Le chancelier russe ne saurait disconvenir qu'il y a là de quoi nous préoccuper, et il ne s'étonnera donc pas que nous prenions très au sérieux la surprise qu'il a ménagée au monde politique. Nous voyons, dans l'attitude prise par le cabinet de Saint-Pétersbourg, non pas une menace directe à l'Europe, mais une cause de perturbation fâcheuse, mettant en péril son repos et sa sécurité.

Je n'ai jamais fait mystère de ma conviction que les transactions de 1856 ont placé la Russie, sur la mer Noire, dans une situation peu digne d'une grande Puissance, en amoindrissant le rôle qu'elle est appelée à jouer dans les eaux qui baignent son territoire, et je n'ai rien négligé, je puis le dire, pour faire partager cette conviction aux autres Cours garantes. Aussi n'en ai-je été que plus peiné de voir le gouvernement Impérial recourir, pour le redressement de ses griefs, à un moyen qui, sous tous les rapports, me paraît le moins heureusement choisi.

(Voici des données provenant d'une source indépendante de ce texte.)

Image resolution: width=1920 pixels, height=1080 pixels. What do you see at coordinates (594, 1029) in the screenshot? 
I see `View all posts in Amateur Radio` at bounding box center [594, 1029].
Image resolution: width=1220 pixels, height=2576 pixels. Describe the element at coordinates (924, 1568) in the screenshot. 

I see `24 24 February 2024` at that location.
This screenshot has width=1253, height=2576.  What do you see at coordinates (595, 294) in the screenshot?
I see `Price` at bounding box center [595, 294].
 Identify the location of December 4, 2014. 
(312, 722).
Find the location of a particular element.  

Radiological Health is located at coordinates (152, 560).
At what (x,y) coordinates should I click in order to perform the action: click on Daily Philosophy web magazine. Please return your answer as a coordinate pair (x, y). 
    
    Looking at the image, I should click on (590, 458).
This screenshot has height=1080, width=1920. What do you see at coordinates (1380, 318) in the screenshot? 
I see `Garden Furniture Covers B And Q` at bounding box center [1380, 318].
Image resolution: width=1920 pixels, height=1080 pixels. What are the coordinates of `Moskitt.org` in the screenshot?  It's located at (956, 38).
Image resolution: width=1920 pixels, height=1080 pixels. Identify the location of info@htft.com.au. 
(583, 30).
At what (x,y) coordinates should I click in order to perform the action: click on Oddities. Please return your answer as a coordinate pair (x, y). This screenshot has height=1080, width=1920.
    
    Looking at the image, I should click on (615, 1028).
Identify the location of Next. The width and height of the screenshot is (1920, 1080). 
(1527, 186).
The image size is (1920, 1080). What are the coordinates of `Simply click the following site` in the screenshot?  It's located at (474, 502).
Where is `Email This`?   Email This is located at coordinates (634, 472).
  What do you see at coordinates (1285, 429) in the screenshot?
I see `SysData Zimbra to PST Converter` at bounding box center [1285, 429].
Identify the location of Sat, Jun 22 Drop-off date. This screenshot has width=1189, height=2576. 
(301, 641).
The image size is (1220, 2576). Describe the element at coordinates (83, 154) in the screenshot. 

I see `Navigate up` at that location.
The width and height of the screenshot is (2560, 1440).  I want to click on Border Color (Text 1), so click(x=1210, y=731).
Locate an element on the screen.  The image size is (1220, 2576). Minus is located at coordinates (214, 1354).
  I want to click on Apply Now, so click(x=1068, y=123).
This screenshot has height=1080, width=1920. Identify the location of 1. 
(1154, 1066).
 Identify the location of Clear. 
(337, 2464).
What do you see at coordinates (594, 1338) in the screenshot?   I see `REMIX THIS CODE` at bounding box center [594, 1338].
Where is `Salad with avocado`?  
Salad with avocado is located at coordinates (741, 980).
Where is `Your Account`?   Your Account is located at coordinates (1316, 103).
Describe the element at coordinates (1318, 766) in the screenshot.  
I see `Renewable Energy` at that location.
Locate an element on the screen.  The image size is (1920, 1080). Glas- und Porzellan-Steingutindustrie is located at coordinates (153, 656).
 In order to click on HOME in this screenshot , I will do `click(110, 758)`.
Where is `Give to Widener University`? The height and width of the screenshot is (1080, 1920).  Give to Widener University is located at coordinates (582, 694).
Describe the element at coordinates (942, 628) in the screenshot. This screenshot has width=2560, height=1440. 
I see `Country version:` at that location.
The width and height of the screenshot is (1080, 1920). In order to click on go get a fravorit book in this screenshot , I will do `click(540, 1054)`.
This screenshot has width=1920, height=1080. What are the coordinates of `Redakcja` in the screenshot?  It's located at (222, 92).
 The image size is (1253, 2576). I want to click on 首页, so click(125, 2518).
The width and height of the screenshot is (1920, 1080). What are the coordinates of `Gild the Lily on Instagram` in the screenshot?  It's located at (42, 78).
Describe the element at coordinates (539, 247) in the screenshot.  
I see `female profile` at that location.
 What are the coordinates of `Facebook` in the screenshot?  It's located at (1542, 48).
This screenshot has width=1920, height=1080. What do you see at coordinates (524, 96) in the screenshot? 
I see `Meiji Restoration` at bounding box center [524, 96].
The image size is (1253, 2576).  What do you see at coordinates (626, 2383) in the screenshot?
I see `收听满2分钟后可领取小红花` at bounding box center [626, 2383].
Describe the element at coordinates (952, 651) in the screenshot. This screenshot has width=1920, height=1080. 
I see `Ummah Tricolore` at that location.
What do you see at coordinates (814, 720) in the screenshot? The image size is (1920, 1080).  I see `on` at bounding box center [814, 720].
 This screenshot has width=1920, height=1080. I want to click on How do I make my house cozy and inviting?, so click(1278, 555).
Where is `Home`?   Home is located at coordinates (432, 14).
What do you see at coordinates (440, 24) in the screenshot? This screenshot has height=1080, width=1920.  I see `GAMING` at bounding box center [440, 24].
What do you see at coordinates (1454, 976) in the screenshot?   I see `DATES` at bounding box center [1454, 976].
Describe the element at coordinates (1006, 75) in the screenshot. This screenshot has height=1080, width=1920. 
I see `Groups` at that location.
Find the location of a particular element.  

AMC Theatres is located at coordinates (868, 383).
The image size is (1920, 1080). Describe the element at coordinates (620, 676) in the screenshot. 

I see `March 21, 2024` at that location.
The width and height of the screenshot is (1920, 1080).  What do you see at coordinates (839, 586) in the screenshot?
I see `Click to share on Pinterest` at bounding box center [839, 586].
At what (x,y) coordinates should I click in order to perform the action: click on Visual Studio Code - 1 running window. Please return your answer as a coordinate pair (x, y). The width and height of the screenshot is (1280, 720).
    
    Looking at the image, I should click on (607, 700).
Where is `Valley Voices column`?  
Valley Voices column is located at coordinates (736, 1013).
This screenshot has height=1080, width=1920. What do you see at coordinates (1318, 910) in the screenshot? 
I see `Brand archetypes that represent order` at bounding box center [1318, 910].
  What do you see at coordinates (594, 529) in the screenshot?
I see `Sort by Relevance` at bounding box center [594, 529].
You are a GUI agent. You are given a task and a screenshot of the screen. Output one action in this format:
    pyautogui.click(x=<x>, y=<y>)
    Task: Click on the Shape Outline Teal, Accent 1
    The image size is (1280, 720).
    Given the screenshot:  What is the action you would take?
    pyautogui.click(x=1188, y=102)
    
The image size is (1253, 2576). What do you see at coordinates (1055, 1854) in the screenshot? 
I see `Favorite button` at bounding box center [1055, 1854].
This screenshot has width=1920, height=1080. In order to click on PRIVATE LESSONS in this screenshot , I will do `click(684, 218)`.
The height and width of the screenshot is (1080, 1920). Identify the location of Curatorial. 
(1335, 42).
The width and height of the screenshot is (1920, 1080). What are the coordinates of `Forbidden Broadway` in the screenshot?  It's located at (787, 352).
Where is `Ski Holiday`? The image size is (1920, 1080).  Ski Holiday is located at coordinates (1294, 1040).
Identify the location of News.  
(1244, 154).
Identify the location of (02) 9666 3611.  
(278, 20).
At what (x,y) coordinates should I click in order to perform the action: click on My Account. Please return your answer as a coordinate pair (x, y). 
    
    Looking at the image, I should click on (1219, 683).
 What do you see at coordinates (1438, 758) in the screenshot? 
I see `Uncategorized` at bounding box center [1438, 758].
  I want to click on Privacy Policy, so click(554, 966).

Tel est le langage que j'ai tenu à M. Novikoff en cette circonstance. J'ai cru utile de le reproduire dans la présente dépêche, dont Votre Excellence voudra bien donner lecture à M. le prince de Gortschakoff, et dont elle est même autorisée à lui laisser copie s'il en témoignait le désir.

Recevez, etc.

Signé: BEUST.

No 24.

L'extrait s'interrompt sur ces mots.